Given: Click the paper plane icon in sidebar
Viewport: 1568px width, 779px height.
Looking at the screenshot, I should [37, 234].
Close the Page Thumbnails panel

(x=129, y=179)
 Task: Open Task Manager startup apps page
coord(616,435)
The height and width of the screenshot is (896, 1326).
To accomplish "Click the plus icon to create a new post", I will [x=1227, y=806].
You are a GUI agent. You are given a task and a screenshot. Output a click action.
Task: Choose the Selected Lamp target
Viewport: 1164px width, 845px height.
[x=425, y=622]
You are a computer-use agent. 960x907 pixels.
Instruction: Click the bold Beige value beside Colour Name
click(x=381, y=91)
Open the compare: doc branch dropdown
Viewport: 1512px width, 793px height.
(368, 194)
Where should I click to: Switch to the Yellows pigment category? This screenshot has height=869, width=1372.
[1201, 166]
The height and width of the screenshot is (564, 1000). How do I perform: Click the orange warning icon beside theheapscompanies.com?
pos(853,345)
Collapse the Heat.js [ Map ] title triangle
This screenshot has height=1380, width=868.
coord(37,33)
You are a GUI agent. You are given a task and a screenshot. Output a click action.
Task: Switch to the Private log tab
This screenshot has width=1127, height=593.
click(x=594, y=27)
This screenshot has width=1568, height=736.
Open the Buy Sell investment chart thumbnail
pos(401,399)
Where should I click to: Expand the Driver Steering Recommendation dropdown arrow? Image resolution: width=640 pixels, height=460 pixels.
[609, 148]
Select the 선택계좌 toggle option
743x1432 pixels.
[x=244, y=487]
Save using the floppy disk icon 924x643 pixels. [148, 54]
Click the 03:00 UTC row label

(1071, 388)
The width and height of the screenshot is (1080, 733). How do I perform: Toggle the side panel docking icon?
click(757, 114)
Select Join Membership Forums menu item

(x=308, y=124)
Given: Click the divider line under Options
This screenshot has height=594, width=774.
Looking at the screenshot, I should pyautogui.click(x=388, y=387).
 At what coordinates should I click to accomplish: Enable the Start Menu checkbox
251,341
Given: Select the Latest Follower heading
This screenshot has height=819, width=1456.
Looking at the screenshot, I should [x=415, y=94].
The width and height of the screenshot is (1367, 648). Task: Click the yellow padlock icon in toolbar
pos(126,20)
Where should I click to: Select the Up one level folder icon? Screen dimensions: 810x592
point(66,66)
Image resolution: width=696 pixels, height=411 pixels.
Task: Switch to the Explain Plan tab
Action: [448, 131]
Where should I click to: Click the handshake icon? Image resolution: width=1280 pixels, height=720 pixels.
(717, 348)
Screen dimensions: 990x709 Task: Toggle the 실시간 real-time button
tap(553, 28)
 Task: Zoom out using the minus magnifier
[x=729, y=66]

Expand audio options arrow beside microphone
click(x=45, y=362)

- - -

EXERCISE DESCRIPTION: Reproduce each of the items above verbatim.

SOLUTION FOR THIS TASK:
Given: Click the paper plane icon in sidebar
Viewport: 1568px width, 779px height.
Looking at the screenshot, I should [37, 234].
Close the Page Thumbnails panel

(x=129, y=179)
 Task: Open Task Manager startup apps page
coord(616,435)
The height and width of the screenshot is (896, 1326).
To accomplish "Click the plus icon to create a new post", I will [x=1227, y=806].
You are a GUI agent. You are given a task and a screenshot. Output a click action.
Task: Choose the Selected Lamp target
Viewport: 1164px width, 845px height.
[x=425, y=622]
You are a computer-use agent. 960x907 pixels.
Instruction: Click the bold Beige value beside Colour Name
click(x=381, y=91)
Open the compare: doc branch dropdown
Viewport: 1512px width, 793px height.
(368, 194)
Where should I click to: Switch to the Yellows pigment category? This screenshot has height=869, width=1372.
[1201, 166]
The height and width of the screenshot is (564, 1000). How do I perform: Click the orange warning icon beside theheapscompanies.com?
pos(853,345)
Collapse the Heat.js [ Map ] title triangle
This screenshot has height=1380, width=868.
coord(37,33)
You are a GUI agent. You are given a task and a screenshot. Output a click action.
Task: Switch to the Private log tab
This screenshot has width=1127, height=593.
click(x=594, y=27)
This screenshot has width=1568, height=736.
Open the Buy Sell investment chart thumbnail
pos(401,399)
Where should I click to: Expand the Driver Steering Recommendation dropdown arrow? Image resolution: width=640 pixels, height=460 pixels.
[609, 148]
Select the 선택계좌 toggle option
743x1432 pixels.
[x=244, y=487]
Save using the floppy disk icon 924x643 pixels. [148, 54]
Click the 03:00 UTC row label

(1071, 388)
The width and height of the screenshot is (1080, 733). How do I perform: Toggle the side panel docking icon?
click(757, 114)
Select Join Membership Forums menu item

(x=308, y=124)
Given: Click the divider line under Options
This screenshot has height=594, width=774.
Looking at the screenshot, I should pyautogui.click(x=388, y=387).
 At what coordinates should I click to accomplish: Enable the Start Menu checkbox
251,341
Given: Select the Latest Follower heading
This screenshot has height=819, width=1456.
Looking at the screenshot, I should [x=415, y=94].
The width and height of the screenshot is (1367, 648). Task: Click the yellow padlock icon in toolbar
pos(126,20)
Where should I click to: Select the Up one level folder icon? Screen dimensions: 810x592
point(66,66)
Image resolution: width=696 pixels, height=411 pixels.
Task: Switch to the Explain Plan tab
Action: [448, 131]
Where should I click to: Click the handshake icon? Image resolution: width=1280 pixels, height=720 pixels.
(717, 348)
Screen dimensions: 990x709 Task: Toggle the 실시간 real-time button
tap(553, 28)
 Task: Zoom out using the minus magnifier
[x=729, y=66]

Expand audio options arrow beside microphone
click(x=45, y=362)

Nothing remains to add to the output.